The majority of critically ill patients do not suffer from acute respiratory distress syndrome (ARDS). To improve the treatment of these patients, we aimed to identify potentially modifiable factors associated with outcome of these patients. The PRoVENT was an international, multicenter, prospective cohort study of consecutive patients under invasive mechanical ventilatory support. A predefined secondary analysis was to examine factors associated with mortality. The primary endpoint was all-cause in-hospital mortality. 935 Patients were included. In-hospital mortality was 21%. Compared to patients who died, patients who survived had a lower risk of ARDS according to the ‘Lung Injury Prediction Score’ and received lower maximum airway pressure (Pmax), driving pressure (ΔP), positive end-expiratory pressure, and FiO2 levels.

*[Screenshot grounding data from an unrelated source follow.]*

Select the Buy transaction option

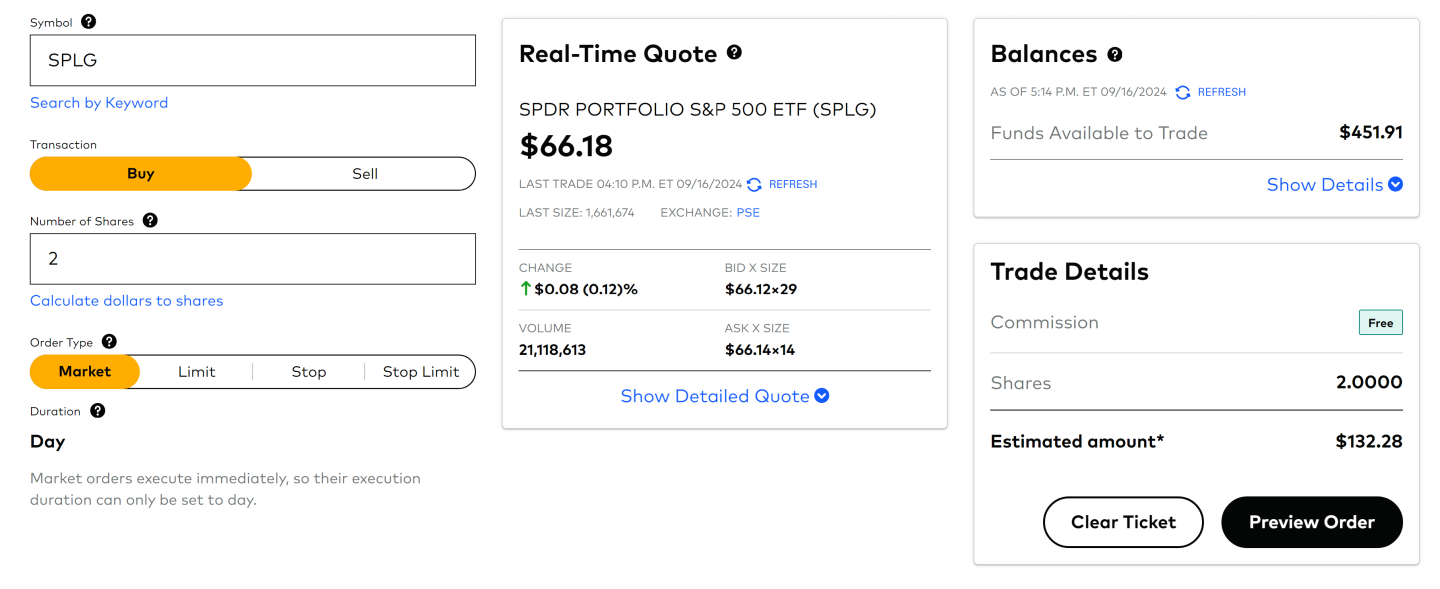[141, 173]
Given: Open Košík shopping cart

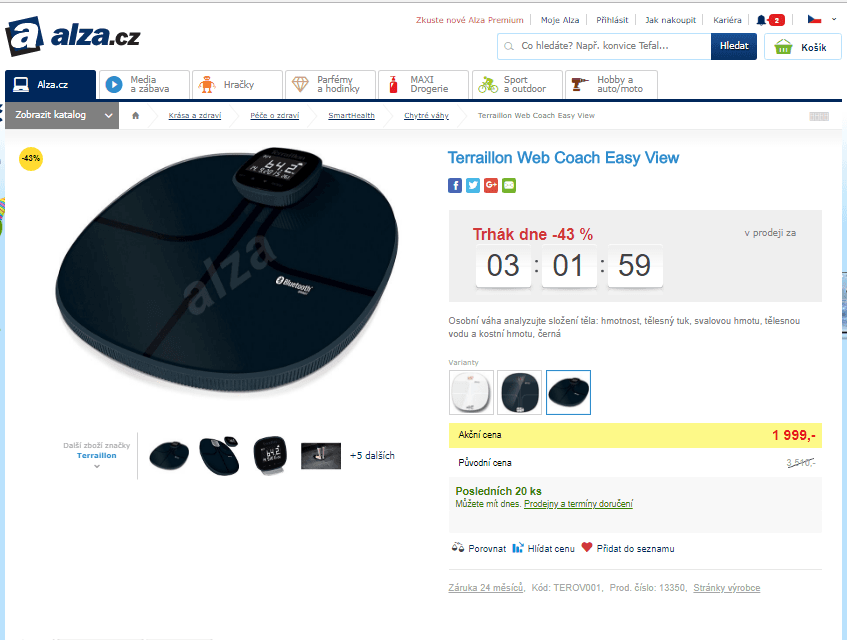Looking at the screenshot, I should click(x=803, y=47).
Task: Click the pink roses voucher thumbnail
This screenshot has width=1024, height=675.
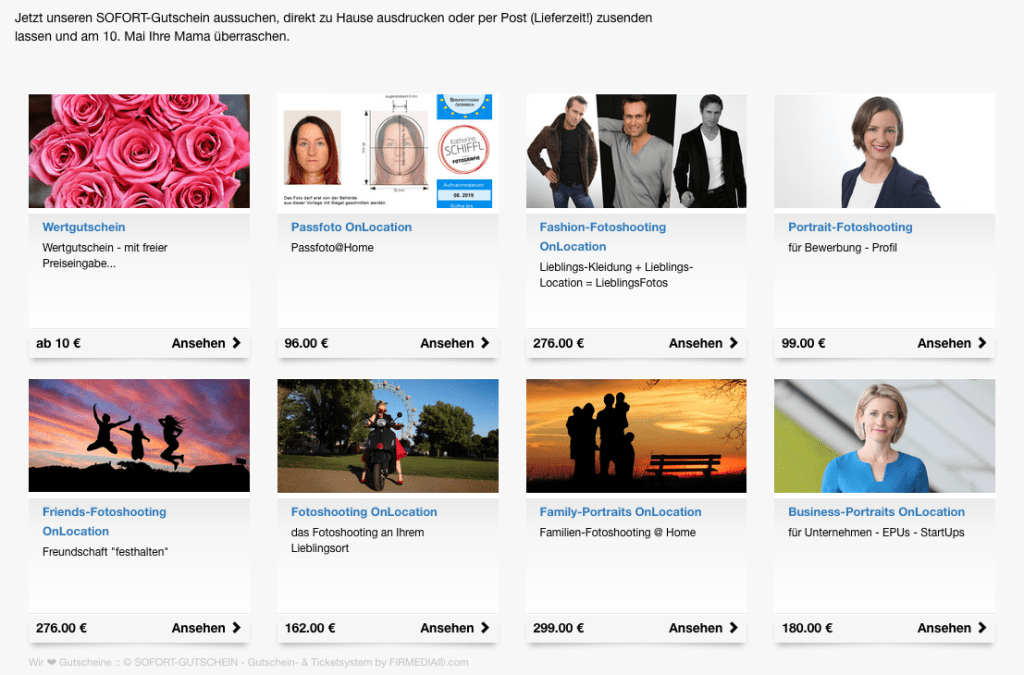Action: (139, 151)
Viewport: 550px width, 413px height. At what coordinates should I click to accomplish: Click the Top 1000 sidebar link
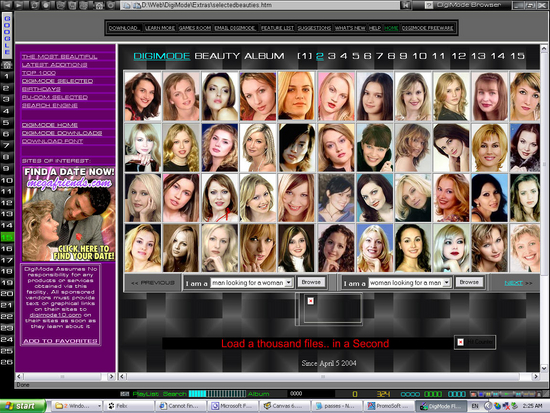point(39,73)
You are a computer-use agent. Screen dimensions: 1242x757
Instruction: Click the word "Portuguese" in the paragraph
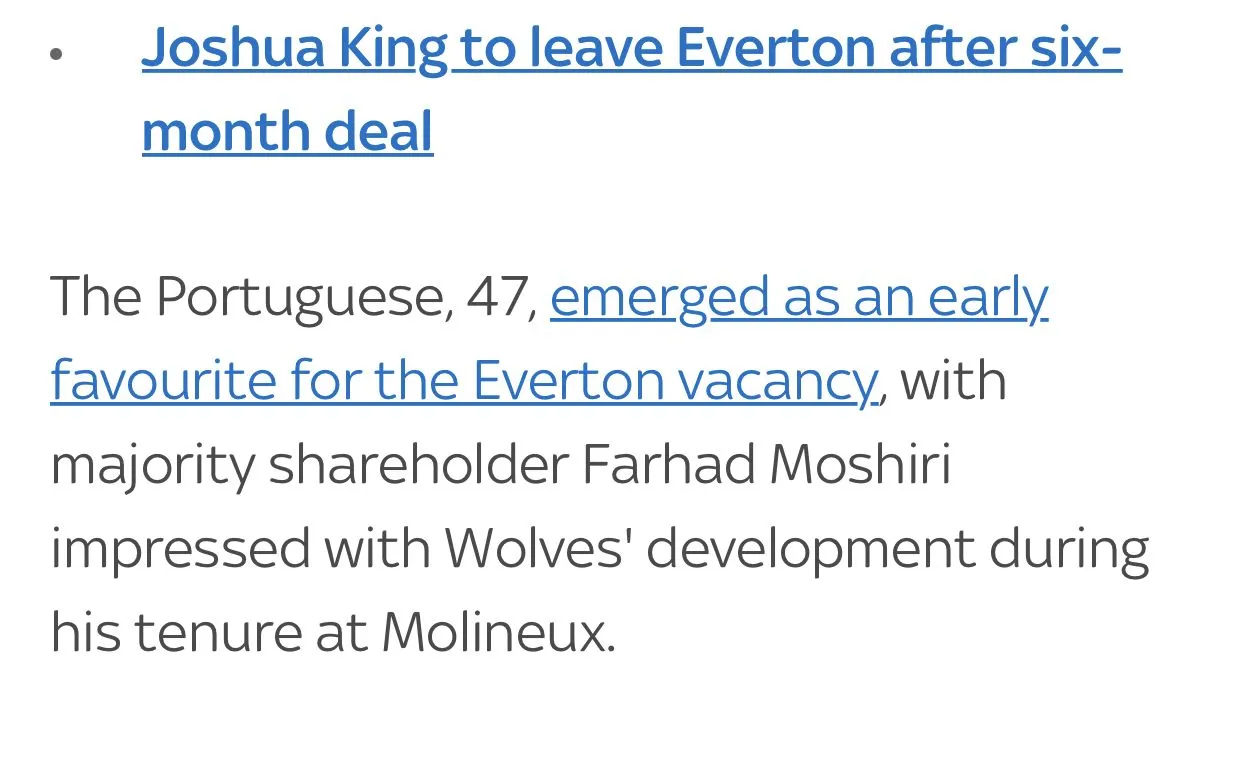click(297, 297)
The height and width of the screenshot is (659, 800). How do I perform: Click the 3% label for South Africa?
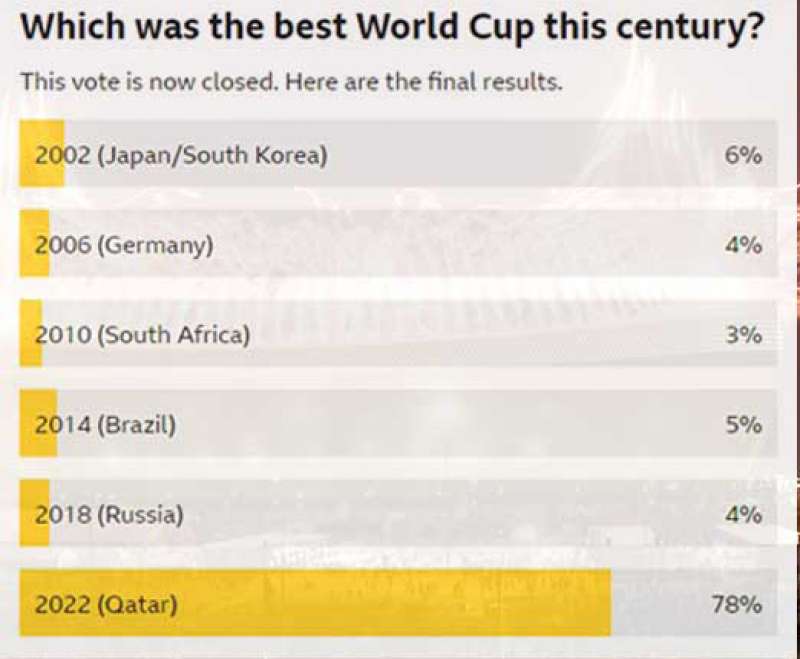[744, 336]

Tidal volume size was similar between the groups. Higher Pmax was a potentially modifiable ventilatory variable associated with in-hospital mortality in multivariable analyses. ΔP was not independently associated with in-hospital mortality, but reliable values for ΔP were available for 343 patients only. Non-modifiable factors associated with in-hospital mortality were older age, presence of immunosuppression, higher non-pulmonary sequential organ failure assessment scores, lower pulse oximetry readings, higher heart rates, and functional dependence. Higher Pmax was independently associated with higher in-hospital mortality in mechanically ventilated critically ill patients under mechanical ventilatory support for reasons other than ARDS. Trial Registration ClinicalTrials.gov (NCT01868321).